Gesundheit

Krebs überstanden – angstfrei leben?

04.04.2012

Wer Krebs überstanden hat, hat heute gute Chancen, nicht an Krebs zu sterben. Die normale Gesundheits-Vorsorge sollte bei ehemaligen Krebspatienten daher wieder mehr in den Vordergrund rücken.

Frau mit Kopftuch und Arzt der ein Röntgenbild hochhält
Die Angst verlässt einen nie: Wer einmal an Krebs erkrankte, hat fast immer große Sorge, dass erneut ein Tumor gefunden wird.
© JPC-PROD - Fotolia

Die Angst verlässt einen nie: Wer einmal an Krebs erkrankte, hat fast immer große Sorge, dass erneut ein Tumor gefunden wird. Doch fast die Hälfte derer, die eine Krebs-Erkrankung überleben, sterben nicht an Krebs, sondern an anderen Krankheiten, allen voran Herz-Kreislauf-Erkrankungen. Dieses Ergebnis stellte Yi Ning von der Virginia Commonwealth University (VCU) auf der ACCR-Konferenz 2012 in Chicago vor.

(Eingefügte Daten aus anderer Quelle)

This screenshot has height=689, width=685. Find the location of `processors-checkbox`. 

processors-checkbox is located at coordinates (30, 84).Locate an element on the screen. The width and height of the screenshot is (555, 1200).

Die neuen Erkenntnisse könnten die Ängste vor einer neuerlichen Krebs-Erkrankung mindern und andere Gesundheitsaspekte in den Vordergrund rücken. "Wir haben festgestellt, dass sich die Sterberate für einige Krebsarten wie Brustkrebs verringert haben", sagte Ning. "Diejenigen, die eine Krebserkrankung überlebt haben, leben heute viel länger, als dies noch vor einigen Jahrzehnten der Fall war." Daher sei es wichtig, nach einer überstandenen Krebserkrankung der allgemeinen Gesundheit mehr Beachtung zu schenken.

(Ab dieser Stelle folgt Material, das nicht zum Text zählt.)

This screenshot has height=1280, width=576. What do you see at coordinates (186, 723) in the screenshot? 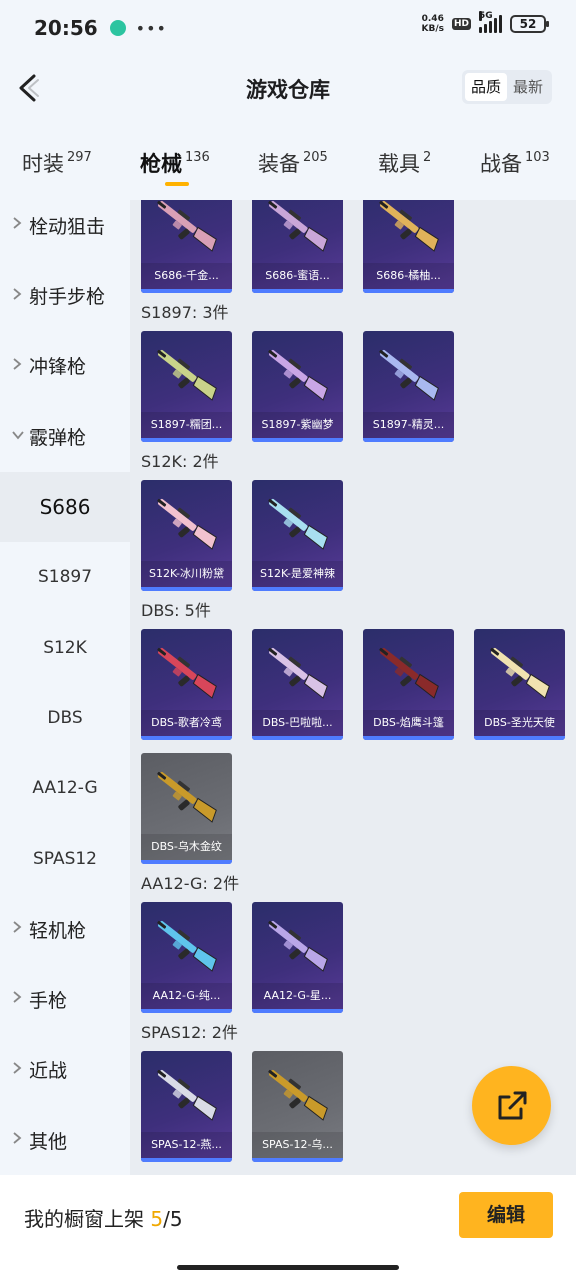
I see `weapon-skin-name: DBS-歌者冷鸢` at bounding box center [186, 723].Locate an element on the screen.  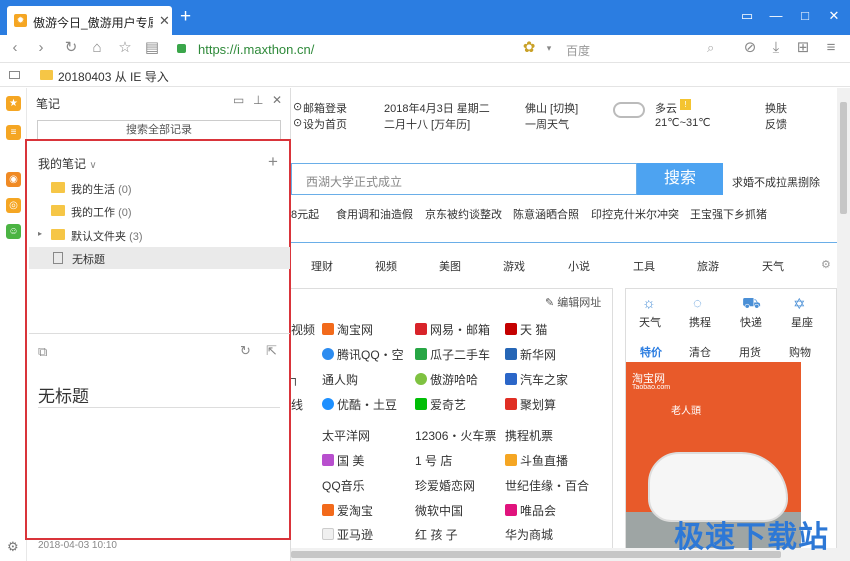
sync-icon: ↻ is located at coordinates (246, 351).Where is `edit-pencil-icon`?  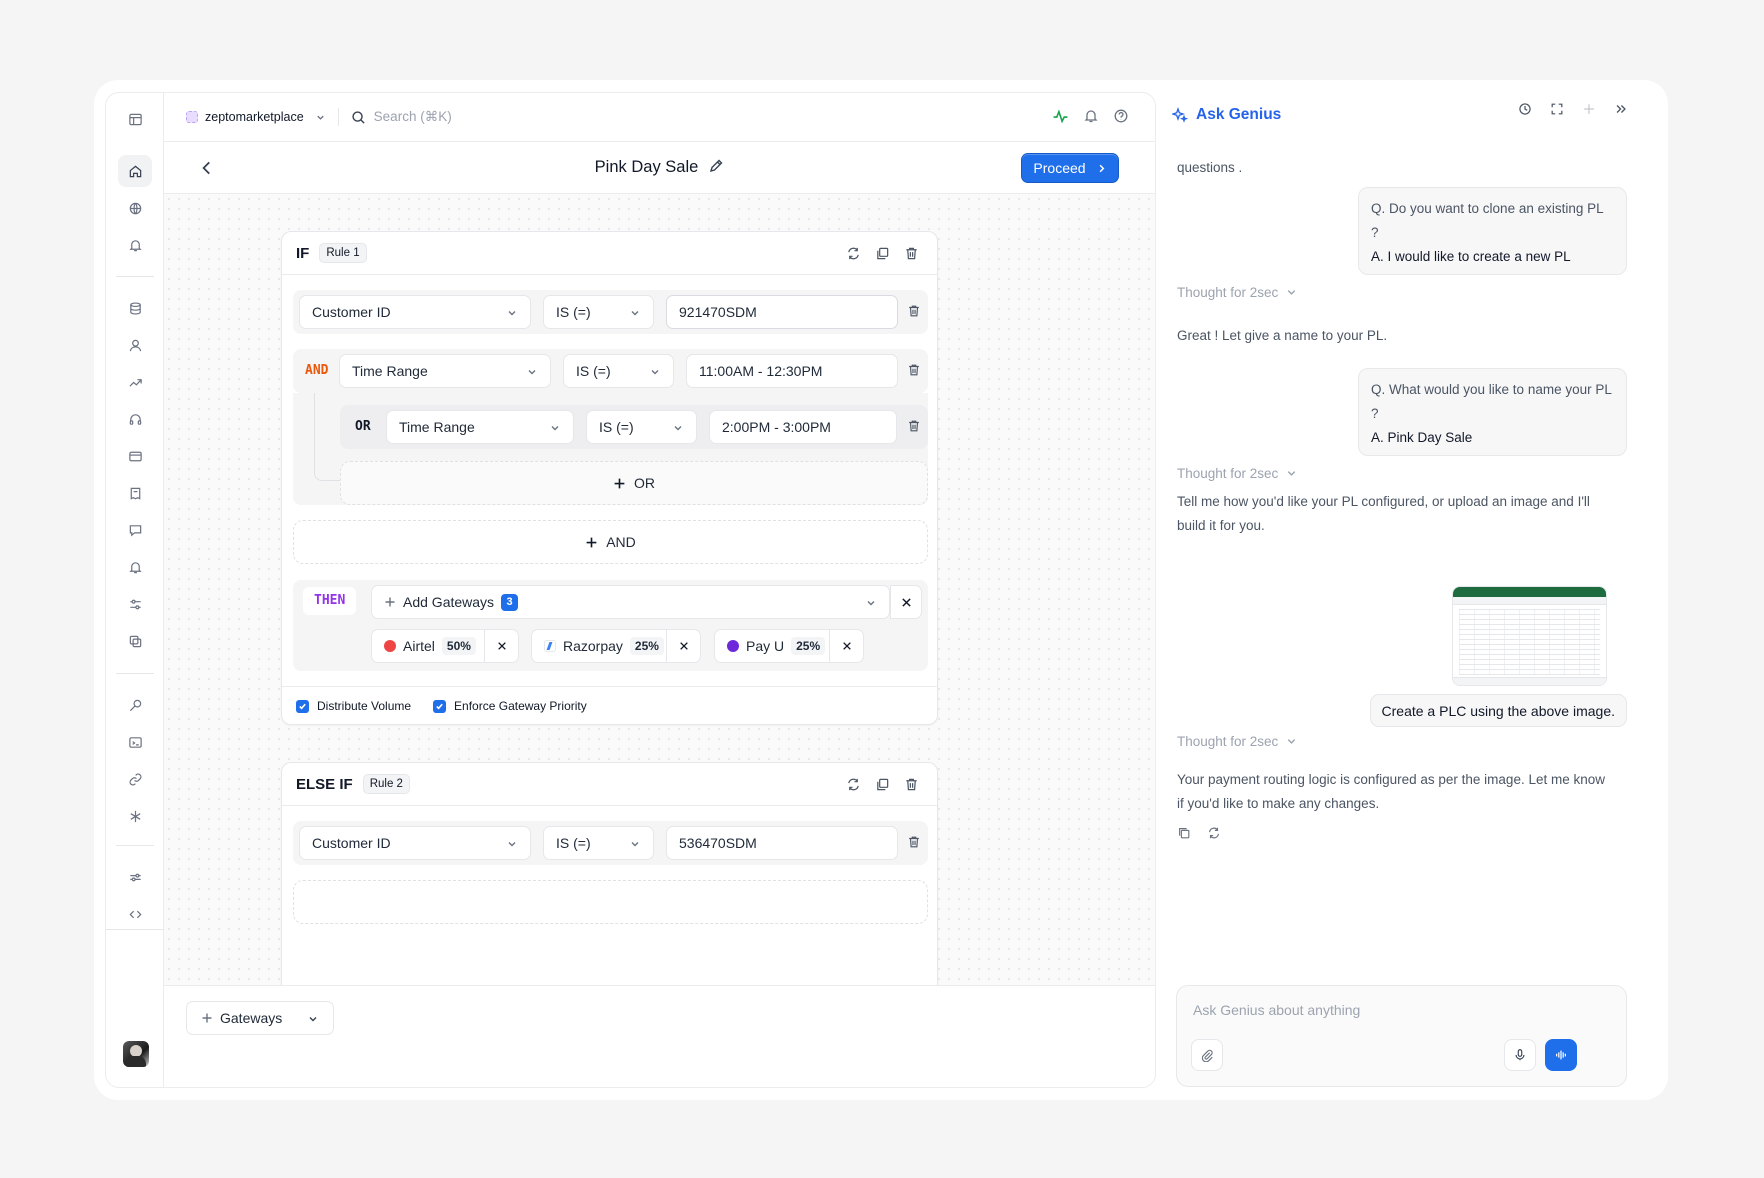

Ning und ihre Kollegen untersuchten 1.807 ehemalige Krebspatienten, die an der National Health and Nutrition Examination Surveys (NHANES)-Studie teilgenommen hatten. Die Krebsarten, die dabei am häufigsten aufgetreten waren, waren Brust-, Prostata-, Gebärmutterhals-, Lungen- und Dickdarmkrebs. Die Wissenschaftler verfolgten die Patienten über mehr als 18 Jahre. Innerhalb dieser Zeitspanne starben 776 Patienten: 51 Prozent an Krebs und 49 Prozent auf Grund anderer Erkrankungen, wobei Herz-Kreislauf-Erkrankungen hier die häufigste Ursache waren. Je länger Patienten nach der ersten Krebsdiagnose überlebt haben, umso wahrscheinlicher ist es den Wissenschaftler zufolge, dass sie nicht an Krebs sterben.

Nach einem Krebsnachweis rücke die Prävention und Behandlung anderer Krankheiten häufig in den Hintergrund, so Ning. Da fast die Hälfte derer, die eine Krebserkrankung überstanden haben, an anderen Ursachen sterben, sollten Ärzte und Patienten den anderen Gesundheitsaspekten wieder mehr Beachtung schenken, rät die Wissenschaftlerin.